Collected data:

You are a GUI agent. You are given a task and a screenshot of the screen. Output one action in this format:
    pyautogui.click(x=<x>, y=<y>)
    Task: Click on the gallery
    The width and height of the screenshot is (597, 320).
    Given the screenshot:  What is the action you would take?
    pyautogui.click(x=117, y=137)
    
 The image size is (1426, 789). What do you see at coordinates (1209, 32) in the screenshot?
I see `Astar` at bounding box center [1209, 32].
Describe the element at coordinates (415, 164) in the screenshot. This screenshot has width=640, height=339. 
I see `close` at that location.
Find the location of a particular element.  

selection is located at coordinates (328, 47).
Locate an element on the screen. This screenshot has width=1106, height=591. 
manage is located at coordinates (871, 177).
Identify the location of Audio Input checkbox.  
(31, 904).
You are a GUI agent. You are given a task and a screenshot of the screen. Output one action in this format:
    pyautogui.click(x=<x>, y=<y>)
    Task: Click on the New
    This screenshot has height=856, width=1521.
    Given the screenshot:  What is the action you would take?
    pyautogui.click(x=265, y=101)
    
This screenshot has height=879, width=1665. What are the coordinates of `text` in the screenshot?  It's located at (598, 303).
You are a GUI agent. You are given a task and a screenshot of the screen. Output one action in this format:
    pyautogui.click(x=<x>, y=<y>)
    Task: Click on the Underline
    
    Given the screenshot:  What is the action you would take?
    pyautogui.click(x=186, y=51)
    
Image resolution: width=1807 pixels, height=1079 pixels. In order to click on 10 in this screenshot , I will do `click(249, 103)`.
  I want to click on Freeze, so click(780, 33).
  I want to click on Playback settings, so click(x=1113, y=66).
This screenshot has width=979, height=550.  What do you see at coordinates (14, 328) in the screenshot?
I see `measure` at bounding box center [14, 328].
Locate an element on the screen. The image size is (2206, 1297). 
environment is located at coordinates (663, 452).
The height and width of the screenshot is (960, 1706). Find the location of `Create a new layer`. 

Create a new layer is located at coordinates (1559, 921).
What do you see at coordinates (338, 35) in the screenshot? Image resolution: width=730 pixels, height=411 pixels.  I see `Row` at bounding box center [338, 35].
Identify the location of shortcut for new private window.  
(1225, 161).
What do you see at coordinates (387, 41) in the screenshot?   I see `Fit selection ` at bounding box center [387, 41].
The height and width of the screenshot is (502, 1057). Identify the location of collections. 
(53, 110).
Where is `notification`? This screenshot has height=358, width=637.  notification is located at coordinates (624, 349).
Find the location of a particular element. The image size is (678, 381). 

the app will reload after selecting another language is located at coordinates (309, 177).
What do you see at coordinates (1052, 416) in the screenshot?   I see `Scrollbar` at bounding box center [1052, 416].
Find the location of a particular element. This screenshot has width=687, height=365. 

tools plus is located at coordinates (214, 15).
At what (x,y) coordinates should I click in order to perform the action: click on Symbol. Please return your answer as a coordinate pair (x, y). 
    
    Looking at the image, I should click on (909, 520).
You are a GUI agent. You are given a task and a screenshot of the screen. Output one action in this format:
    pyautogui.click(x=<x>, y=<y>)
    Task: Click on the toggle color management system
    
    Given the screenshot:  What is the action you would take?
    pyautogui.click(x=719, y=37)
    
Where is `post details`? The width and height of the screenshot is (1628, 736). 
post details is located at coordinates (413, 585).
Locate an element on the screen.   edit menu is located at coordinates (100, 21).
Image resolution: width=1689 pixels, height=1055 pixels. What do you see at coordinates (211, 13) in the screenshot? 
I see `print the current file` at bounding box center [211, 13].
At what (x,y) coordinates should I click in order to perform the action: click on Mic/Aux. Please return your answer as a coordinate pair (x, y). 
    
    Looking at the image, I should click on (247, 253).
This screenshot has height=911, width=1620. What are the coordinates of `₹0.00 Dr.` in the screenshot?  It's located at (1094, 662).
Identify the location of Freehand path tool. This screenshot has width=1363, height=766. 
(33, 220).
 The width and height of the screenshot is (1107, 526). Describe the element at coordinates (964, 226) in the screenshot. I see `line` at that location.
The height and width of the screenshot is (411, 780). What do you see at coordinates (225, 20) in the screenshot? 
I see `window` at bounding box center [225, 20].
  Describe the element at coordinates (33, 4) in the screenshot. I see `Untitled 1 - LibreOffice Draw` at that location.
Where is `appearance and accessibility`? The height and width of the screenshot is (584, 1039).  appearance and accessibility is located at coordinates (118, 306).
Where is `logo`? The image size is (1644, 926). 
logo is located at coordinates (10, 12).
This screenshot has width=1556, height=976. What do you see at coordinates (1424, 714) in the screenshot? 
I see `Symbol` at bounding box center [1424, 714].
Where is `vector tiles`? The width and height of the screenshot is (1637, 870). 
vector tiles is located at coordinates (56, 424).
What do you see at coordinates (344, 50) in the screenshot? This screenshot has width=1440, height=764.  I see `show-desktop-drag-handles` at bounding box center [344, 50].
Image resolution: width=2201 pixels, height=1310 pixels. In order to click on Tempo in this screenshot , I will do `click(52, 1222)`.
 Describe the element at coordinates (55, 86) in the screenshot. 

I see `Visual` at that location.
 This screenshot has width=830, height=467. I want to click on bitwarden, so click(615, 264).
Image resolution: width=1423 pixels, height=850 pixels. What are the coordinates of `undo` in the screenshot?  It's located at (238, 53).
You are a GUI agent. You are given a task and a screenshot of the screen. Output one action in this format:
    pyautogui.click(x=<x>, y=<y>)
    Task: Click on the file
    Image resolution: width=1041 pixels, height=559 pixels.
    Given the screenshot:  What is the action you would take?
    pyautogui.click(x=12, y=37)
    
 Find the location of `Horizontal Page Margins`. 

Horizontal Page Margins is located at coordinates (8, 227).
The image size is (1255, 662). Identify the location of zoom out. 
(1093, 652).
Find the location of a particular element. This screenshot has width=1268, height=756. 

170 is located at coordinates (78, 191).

SHORT PROBLEM: Copy every line of the items above verbatim.

RESPONSE TO THIS TASK:
You are a GUI agent. You are given a task and a screenshot of the screen. Output one action in this format:
    pyautogui.click(x=<x>, y=<y>)
    Task: Click on the gallery
    The width and height of the screenshot is (597, 320).
    Given the screenshot:  What is the action you would take?
    pyautogui.click(x=117, y=137)
    
 The image size is (1426, 789). What do you see at coordinates (1209, 32) in the screenshot?
I see `Astar` at bounding box center [1209, 32].
Describe the element at coordinates (415, 164) in the screenshot. This screenshot has width=640, height=339. 
I see `close` at that location.
Find the location of a particular element.  

selection is located at coordinates (328, 47).
Locate an element on the screen. This screenshot has width=1106, height=591. 
manage is located at coordinates (871, 177).
Identify the location of Audio Input checkbox.  
(31, 904).
You are a GUI agent. You are given a task and a screenshot of the screen. Output one action in this format:
    pyautogui.click(x=<x>, y=<y>)
    Task: Click on the New
    This screenshot has height=856, width=1521.
    Given the screenshot:  What is the action you would take?
    pyautogui.click(x=265, y=101)
    
This screenshot has height=879, width=1665. What are the coordinates of `text` in the screenshot?  It's located at (598, 303).
You are a GUI agent. You are given a task and a screenshot of the screen. Output one action in this format:
    pyautogui.click(x=<x>, y=<y>)
    Task: Click on the Underline
    
    Given the screenshot:  What is the action you would take?
    pyautogui.click(x=186, y=51)
    
Image resolution: width=1807 pixels, height=1079 pixels. In order to click on 10 in this screenshot , I will do `click(249, 103)`.
  I want to click on Freeze, so click(780, 33).
  I want to click on Playback settings, so click(x=1113, y=66).
This screenshot has width=979, height=550.  What do you see at coordinates (14, 328) in the screenshot?
I see `measure` at bounding box center [14, 328].
Locate an element on the screen. The image size is (2206, 1297). 
environment is located at coordinates (663, 452).
The height and width of the screenshot is (960, 1706). Find the location of `Create a new layer`. 

Create a new layer is located at coordinates (1559, 921).
What do you see at coordinates (338, 35) in the screenshot? Image resolution: width=730 pixels, height=411 pixels.  I see `Row` at bounding box center [338, 35].
Identify the location of shortcut for new private window.  
(1225, 161).
What do you see at coordinates (387, 41) in the screenshot?   I see `Fit selection ` at bounding box center [387, 41].
The height and width of the screenshot is (502, 1057). Identify the location of collections. 
(53, 110).
Where is `notification`? This screenshot has height=358, width=637.  notification is located at coordinates (624, 349).
Find the location of a particular element. The image size is (678, 381). 

the app will reload after selecting another language is located at coordinates (309, 177).
What do you see at coordinates (1052, 416) in the screenshot?   I see `Scrollbar` at bounding box center [1052, 416].
Find the location of a particular element. This screenshot has width=687, height=365. 

tools plus is located at coordinates (214, 15).
At what (x,y) coordinates should I click in order to perform the action: click on Symbol. Please return your answer as a coordinate pair (x, y). 
    
    Looking at the image, I should click on (909, 520).
You are a GUI agent. You are given a task and a screenshot of the screen. Output one action in this format:
    pyautogui.click(x=<x>, y=<y>)
    Task: Click on the toggle color management system
    
    Given the screenshot:  What is the action you would take?
    pyautogui.click(x=719, y=37)
    
Where is `post details`? The width and height of the screenshot is (1628, 736). 
post details is located at coordinates (413, 585).
Locate an element on the screen.   edit menu is located at coordinates (100, 21).
Image resolution: width=1689 pixels, height=1055 pixels. What do you see at coordinates (211, 13) in the screenshot? 
I see `print the current file` at bounding box center [211, 13].
At what (x,y) coordinates should I click in order to perform the action: click on Mic/Aux. Please return your answer as a coordinate pair (x, y). 
    
    Looking at the image, I should click on (247, 253).
This screenshot has height=911, width=1620. What are the coordinates of `₹0.00 Dr.` in the screenshot?  It's located at (1094, 662).
Identify the location of Freehand path tool. This screenshot has width=1363, height=766. 
(33, 220).
 The width and height of the screenshot is (1107, 526). Describe the element at coordinates (964, 226) in the screenshot. I see `line` at that location.
The height and width of the screenshot is (411, 780). What do you see at coordinates (225, 20) in the screenshot? 
I see `window` at bounding box center [225, 20].
  Describe the element at coordinates (33, 4) in the screenshot. I see `Untitled 1 - LibreOffice Draw` at that location.
Where is `appearance and accessibility`? The height and width of the screenshot is (584, 1039).  appearance and accessibility is located at coordinates (118, 306).
Where is `logo`? The image size is (1644, 926). 
logo is located at coordinates (10, 12).
This screenshot has width=1556, height=976. What do you see at coordinates (1424, 714) in the screenshot? 
I see `Symbol` at bounding box center [1424, 714].
Where is `vector tiles`? The width and height of the screenshot is (1637, 870). 
vector tiles is located at coordinates (56, 424).
What do you see at coordinates (344, 50) in the screenshot? This screenshot has width=1440, height=764.  I see `show-desktop-drag-handles` at bounding box center [344, 50].
Image resolution: width=2201 pixels, height=1310 pixels. In order to click on Tempo in this screenshot , I will do `click(52, 1222)`.
 Describe the element at coordinates (55, 86) in the screenshot. 

I see `Visual` at that location.
 This screenshot has width=830, height=467. I want to click on bitwarden, so click(615, 264).
Image resolution: width=1423 pixels, height=850 pixels. What are the coordinates of `undo` in the screenshot?  It's located at (238, 53).
You are a GUI agent. You are given a task and a screenshot of the screen. Output one action in this format:
    pyautogui.click(x=<x>, y=<y>)
    Task: Click on the file
    Image resolution: width=1041 pixels, height=559 pixels.
    Given the screenshot:  What is the action you would take?
    pyautogui.click(x=12, y=37)
    
 Find the location of `Horizontal Page Margins`. 

Horizontal Page Margins is located at coordinates (8, 227).
The image size is (1255, 662). Identify the location of zoom out. 
(1093, 652).
Find the location of a particular element. This screenshot has width=1268, height=756. 

170 is located at coordinates (78, 191).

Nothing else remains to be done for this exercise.